SONYE
TUSHINSKI (TUTSHINSKI?, 1902-1987)
She was a poet, born in Bohuslav,
Kharkov district, Ukraine. Until age ten she studied in a religious elementary
school for girls. At age twelve she lost her father, left home, moved to Kiev,
and became a laborer in a weaving plant. During the revolution of 1917-1918,
she was active in the trade union and political movement in Kharkov. From the early
1920s, she was living in Kharkov and was an activist in the trade union
movement. In 1921 she began publishing correspondence and reportage pieces on
workers’ lives, and later poetry as well, in Yiddish newspapers. A number of
her poetic works were included in collective anthologies. In 1934 her poetry
collection Veretenes (Spindles) was
published, and it was warmly received by readers and literary critics. The main themes of her poetry
involved labor and love. WWII interrupted the work of this gifted poet,
as she found herself at the start of the war confined in Transnistria. Afterward she settled in Koziatyn, Ukraine,
where lived under harsh conditions—she wrote nothing further.

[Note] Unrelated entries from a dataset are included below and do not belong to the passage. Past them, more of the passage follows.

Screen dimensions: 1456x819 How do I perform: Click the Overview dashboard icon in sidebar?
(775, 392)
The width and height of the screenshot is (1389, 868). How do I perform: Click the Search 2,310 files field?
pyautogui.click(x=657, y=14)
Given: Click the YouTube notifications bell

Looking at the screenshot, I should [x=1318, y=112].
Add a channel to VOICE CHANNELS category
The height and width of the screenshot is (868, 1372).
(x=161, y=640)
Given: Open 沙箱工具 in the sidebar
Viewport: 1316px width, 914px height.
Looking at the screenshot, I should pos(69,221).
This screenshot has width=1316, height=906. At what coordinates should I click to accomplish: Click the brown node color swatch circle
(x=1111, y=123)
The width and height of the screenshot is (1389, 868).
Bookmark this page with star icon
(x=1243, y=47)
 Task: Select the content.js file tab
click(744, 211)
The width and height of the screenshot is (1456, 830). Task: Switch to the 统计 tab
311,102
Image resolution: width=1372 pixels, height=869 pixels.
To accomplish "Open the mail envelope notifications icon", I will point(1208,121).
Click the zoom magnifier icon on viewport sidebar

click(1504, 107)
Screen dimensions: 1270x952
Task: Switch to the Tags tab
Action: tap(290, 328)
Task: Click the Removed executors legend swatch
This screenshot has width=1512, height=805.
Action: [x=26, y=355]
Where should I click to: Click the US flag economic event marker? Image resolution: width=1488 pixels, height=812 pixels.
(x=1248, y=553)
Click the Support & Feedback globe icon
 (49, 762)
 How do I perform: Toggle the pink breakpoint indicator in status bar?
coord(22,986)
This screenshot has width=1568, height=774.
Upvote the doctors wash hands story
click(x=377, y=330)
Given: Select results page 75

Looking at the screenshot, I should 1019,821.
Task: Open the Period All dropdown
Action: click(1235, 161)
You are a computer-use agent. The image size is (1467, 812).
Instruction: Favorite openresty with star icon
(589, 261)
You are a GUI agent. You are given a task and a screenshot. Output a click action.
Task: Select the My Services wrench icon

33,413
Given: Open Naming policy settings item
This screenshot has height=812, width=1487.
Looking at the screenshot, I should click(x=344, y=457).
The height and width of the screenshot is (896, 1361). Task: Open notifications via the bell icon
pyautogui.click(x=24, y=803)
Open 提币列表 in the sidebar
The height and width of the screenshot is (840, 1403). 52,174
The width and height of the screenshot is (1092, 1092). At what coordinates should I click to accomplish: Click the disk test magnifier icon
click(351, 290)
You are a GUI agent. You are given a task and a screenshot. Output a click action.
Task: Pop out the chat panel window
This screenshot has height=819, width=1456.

Her works include: “Lider” (Poems), in Di royte velt (The red world) 3 (1925); and in Yidishe dikhterins (Female Yiddish poets), an anthology edited by Ezra Korman (Chicago: L. M. Shteyn, 1928); Veretenes (Kharkov-Kiev: Ukrainian State Publishers for National Minorities, 1934), 79 pp. Her poetry also appeared in: Emes (Truth) in Moscow; Shtern (Star) in Kharkov; and Oktyabr (October) in Minsk; among other venues.
Sources:
Di royte velt (Kharkov) 3 (1925);
Ezra Korman, Yidishe
dikhterins (Jewish women poets) (Chicago,
1928), pp. 315-18, 343; N. Mayzil, Dos
yidishe shafn un der yidisher arbeter in sovetn-farband (Jewish creation
and the Jewish worker in the Soviet Union) (New York, 1959), p. 128.
Khayim Leyb Fuks
[Additional information from: Berl Kagan, comp., Leksikon fun yidish-shraybers (Biographical dictionary of Yiddish writers) (New York, 1986), col. 279; and Chaim Beider, Leksikon fun yidishe shrayber in ratn-farband (Biographical dictionary of Yiddish writers in the Soviet Union), ed. Boris Sandler and Gennady Estraikh (New York: Congress for Jewish Culture, Inc., 2011), p. 162.]